I stomped back to Catman. “Whoa? But Gabrielle might get away! We have to tell the Colonel—!”
“Chill, Winnie. I’ll handle it.”
“But—,” I started to protest. I wanted to settle everything right then and there. I wanted to see the look on Gabrielle’s face when she found out we were onto her. But a lot of people were about to be hurt. Ramon and the Colonel both liked Gabrielle. And Gabrielle’s parents? They’d be upset, too.
Maybe Catman was right. The Colonel was
his
great-grandfather, after all. He’d be the best one to break the news to him. Besides, it was late. I needed to get Nickers home. I longed to get her out of the circus and safe in her own barn.
“Okay, Catman. You handle it. I’m just glad we solved this thing before Ramon’s big break.” Now Ramon could forget about everything except the Clyde Beatty Cole Brothers Circus and putting on the cossack performance of his life.
Friday morning I woke up under a blanket of sadness. It was Mom’s birthday. But she wasn’t here. And neither was Dad. Lizzy tiptoed around the bedroom, getting ready for her writing competition trip, and I tried to go back to sleep. Being awake hurt too much.
I feel homesick, God,
I prayed, snuggling up to Bumby, who purred on my pillow, his giant paws hanging off the edge.
I feel like a little kid who wants her mommy and daddy. Why can’t things be like they used to be?
I guess I did fall back to sleep because when I woke up again sunshine filled the room and Lizzy wasn’t in it. She’d left me a note on the dresser:
Winnie, we’ll celebrate Mom’s birthday as soon as Dad gets back from Chicago. Try to have a good day. God loves you, and so do I!!! Lizzy
I got dressed and trudged downstairs.
On the kitchen table sat a big cake. On the top of it Lizzy had written Mom’s verse in bright green frosting:
Jesus Christ is the same yesterday, today, and forever.
Pictures of Mom and her other birthday cakes flooded my brain. But the kitchen was empty. The whole world seemed empty. And yesterday, today, and forever felt anything but “the same.”
Bart Coolidge came thundering into the kitchen. “Sa-a-ay! Cake for breakfast? I’ll get the tomato juice—Ohio’s state drink! That reminds me of a joke!”
As I walked to the barn early that afternoon, the sky clouded in scallops, as if practicing for snow. Nickers was as ready for a ride as I was. She nickered and pawed the dirt until I slipped on a hackamore and swung up bareback. I hugged her neck, smelling the clean horse scent, the pasture, and the earth. “Let’s ride, girl.”

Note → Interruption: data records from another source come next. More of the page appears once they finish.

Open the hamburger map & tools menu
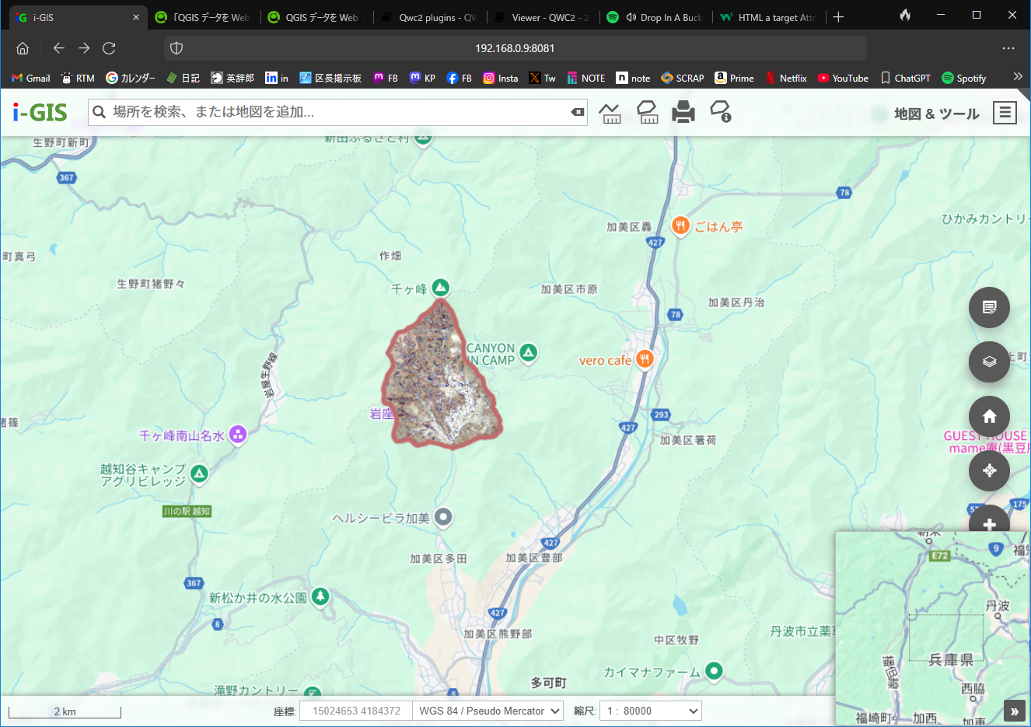 pyautogui.click(x=1005, y=113)
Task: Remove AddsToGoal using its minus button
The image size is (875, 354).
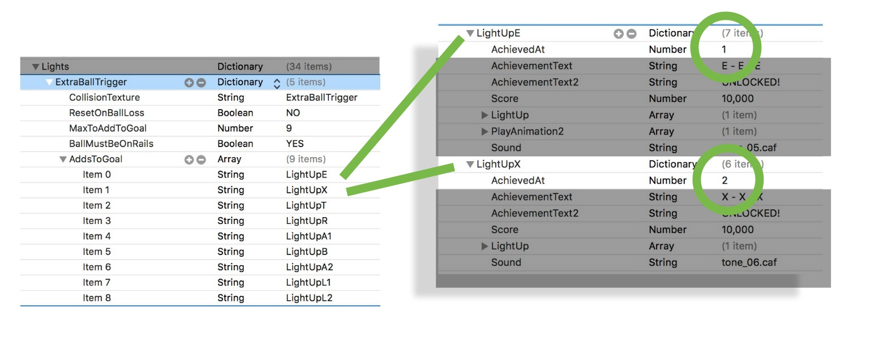Action: click(x=201, y=159)
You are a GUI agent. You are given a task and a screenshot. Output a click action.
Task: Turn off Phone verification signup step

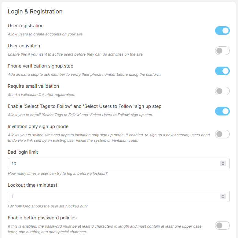(x=222, y=71)
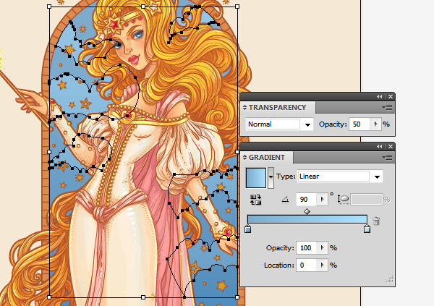This screenshot has height=306, width=434.
Task: Click the gradient midpoint diamond marker
Action: coord(307,211)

We trotted out of town, cantered down country lanes, galloped on dirt paths. It felt as if we were the same being. Everything else disappeared. Every thought slipped from my mind, leaving nothing but the drum of hoofbeats and a sense of floating through time.

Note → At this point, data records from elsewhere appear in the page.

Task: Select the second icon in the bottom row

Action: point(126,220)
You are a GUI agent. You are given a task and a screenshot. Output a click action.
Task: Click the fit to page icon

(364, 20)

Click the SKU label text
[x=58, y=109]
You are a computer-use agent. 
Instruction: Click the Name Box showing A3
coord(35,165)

When we finally came back to the barn, Catman was waiting for us. “Almost time to split!” he called.
“You’re kidding!” I called back. “What about Hawk?”
“Hawk’s mom is driving Towaco.” Catman pulled out a lunch bag.

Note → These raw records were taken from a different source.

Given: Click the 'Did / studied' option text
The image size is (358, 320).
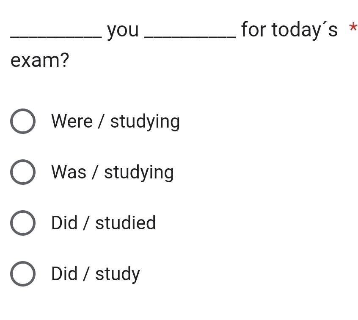Looking at the screenshot, I should coord(103,223).
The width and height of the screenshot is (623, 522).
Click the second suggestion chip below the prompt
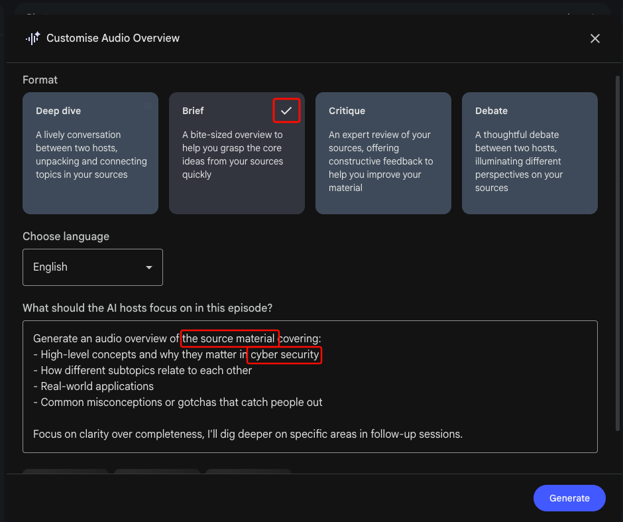coord(156,472)
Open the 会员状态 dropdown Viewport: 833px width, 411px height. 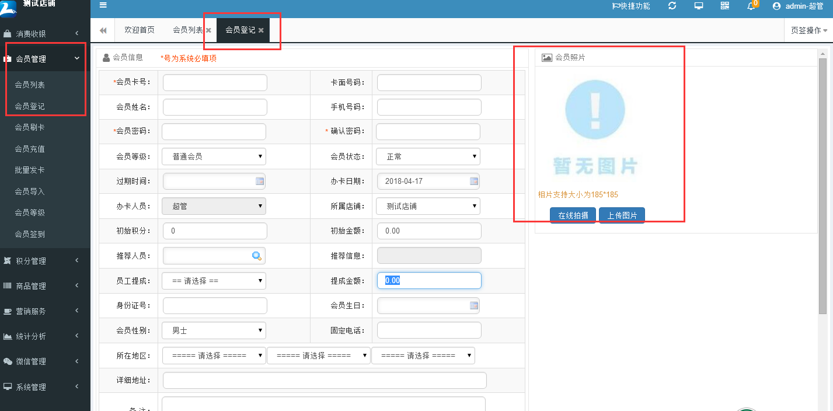pyautogui.click(x=428, y=156)
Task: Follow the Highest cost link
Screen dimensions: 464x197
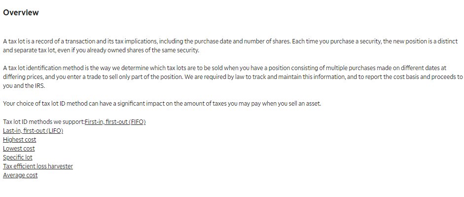Action: (x=20, y=140)
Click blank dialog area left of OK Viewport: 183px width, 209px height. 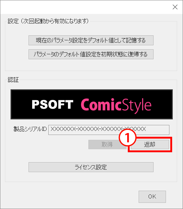[x=69, y=197]
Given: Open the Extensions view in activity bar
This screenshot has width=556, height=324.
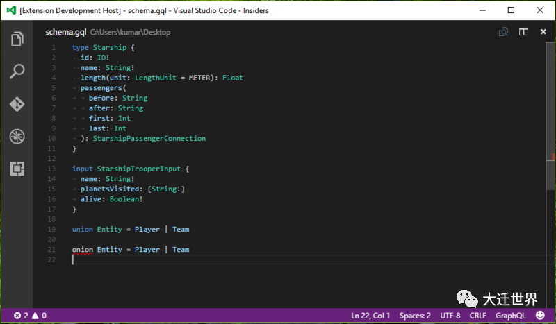Looking at the screenshot, I should click(x=17, y=168).
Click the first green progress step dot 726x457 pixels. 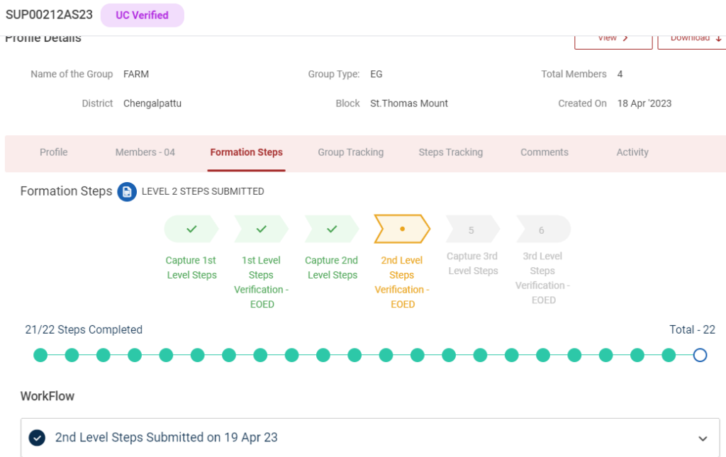(40, 355)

Neither of Hawk’s parents had made it to the circus the night before. I’d caught Hawk scanning the crowds for them all night. I was glad her mom was coming tonight.
Catman handed me a baloney sandwich when I dismounted. “The Colonel’s invited us to the Kool-Aid toast.”
I bit into the sandwich, suddenly realizing I was starving. “At the Colonel’s soldier reunion?” I felt honored . . . and a little scared.
“Right-on!” He picked up Burg and Moggie, two of his cats who must have followed him from home.
I picked up the brush and started in on Nickers’ chest. “So how did the Colonel take it when you told him Gabrielle was the one sabotaging the circus?”
“Didn’t,” he answered.
“He didn’t take it?”
“I didn’t tell him.”
“But you promised!” I shouted.
“I said I’d handle it,” Catman reminded me. “I am.”
“Catman!” I couldn’t believe it. Calvin Catman Coolidge had chickened out! I should have done it myself. But I never in my wildest dreams thought he’d back out.